- _Source material_
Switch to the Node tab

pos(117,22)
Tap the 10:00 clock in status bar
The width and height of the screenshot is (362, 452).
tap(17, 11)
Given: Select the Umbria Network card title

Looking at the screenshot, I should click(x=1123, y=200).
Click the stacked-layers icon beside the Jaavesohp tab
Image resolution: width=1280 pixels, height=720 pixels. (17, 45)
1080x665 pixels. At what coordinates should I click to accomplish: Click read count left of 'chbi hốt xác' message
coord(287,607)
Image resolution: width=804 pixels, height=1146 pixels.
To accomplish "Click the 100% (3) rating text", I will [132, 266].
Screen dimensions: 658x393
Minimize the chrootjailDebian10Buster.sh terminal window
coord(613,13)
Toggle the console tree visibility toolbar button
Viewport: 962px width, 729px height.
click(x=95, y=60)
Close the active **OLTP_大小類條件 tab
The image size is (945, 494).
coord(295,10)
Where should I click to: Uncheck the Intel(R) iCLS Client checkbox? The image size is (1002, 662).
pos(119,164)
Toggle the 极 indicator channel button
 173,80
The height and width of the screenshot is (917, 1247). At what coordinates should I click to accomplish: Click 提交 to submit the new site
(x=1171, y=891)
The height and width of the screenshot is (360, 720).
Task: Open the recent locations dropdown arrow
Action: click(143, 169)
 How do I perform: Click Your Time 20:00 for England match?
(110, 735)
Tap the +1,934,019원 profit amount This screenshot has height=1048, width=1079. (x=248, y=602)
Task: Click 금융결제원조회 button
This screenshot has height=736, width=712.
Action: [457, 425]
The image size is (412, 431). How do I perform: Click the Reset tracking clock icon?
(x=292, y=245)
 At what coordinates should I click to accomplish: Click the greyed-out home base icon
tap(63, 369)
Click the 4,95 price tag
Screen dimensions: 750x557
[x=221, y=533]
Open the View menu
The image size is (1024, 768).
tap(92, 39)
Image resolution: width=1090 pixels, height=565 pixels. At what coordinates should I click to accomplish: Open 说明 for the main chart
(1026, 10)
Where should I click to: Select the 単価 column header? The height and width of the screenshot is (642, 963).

- _Task statement_
The required output is every line from the one that holds "Task: Click 금융결제원조회 button" through the last line of the listing above, retyped exactly and with nothing else.

- _Answer for this exercise_
Task: Click 금융결제원조회 button
This screenshot has height=736, width=712.
Action: [457, 425]
The image size is (412, 431). How do I perform: Click the Reset tracking clock icon?
(x=292, y=245)
 At what coordinates should I click to accomplish: Click the greyed-out home base icon
tap(63, 369)
Click the 4,95 price tag
Screen dimensions: 750x557
[x=221, y=533]
Open the View menu
The image size is (1024, 768).
tap(92, 39)
Image resolution: width=1090 pixels, height=565 pixels. At what coordinates should I click to accomplish: Open 说明 for the main chart
(1026, 10)
Where should I click to: Select the 単価 column header? The height and width of the screenshot is (642, 963).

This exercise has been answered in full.